Notes
A Commemoration of Rebecca Munson
Natalia Ermolaev and Meredith Martin
On August 13, 2021, the digital humanities community lost Rebecca Munson, a beloved colleague, scholar, mentor, and friend. Rebecca lived her entire life surrounded by books, and her passion for literature—and storytelling of all kinds—sustained her intellectual curiosity and inspired her professional path. Rebecca attended Columbia University, where she majored in English literature, and she studied Shakespeare and early modern drama for her master’s (Oxford) and PhD (University of California, Berkeley). Rebecca held several postdocs before moving to Princeton in 2016, where she started out as the digital humanities project manager at the Center for Digital Humanities (CDH). In early 2021, she was promoted to CDH assistant director of interdisciplinary education.

* **What to do**
List every school the commemoration says Rebecca Munson studied at. The lines that follow come from a separate source and have no connection to the commemoration.

* **Data**
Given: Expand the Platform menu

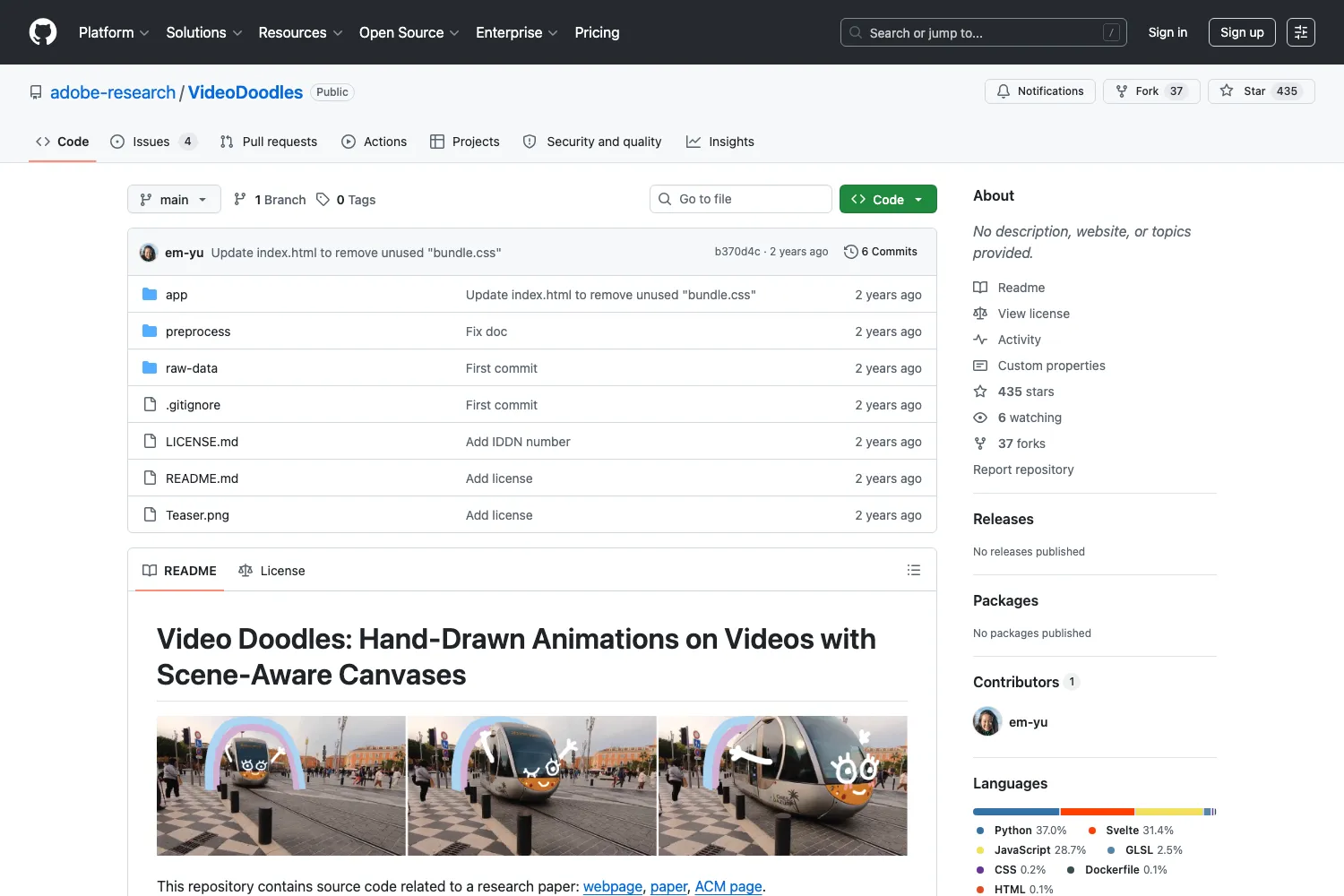Looking at the screenshot, I should pyautogui.click(x=114, y=32).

* **Answer to this problem**
Columbia University, Oxford, University of California, Berkeley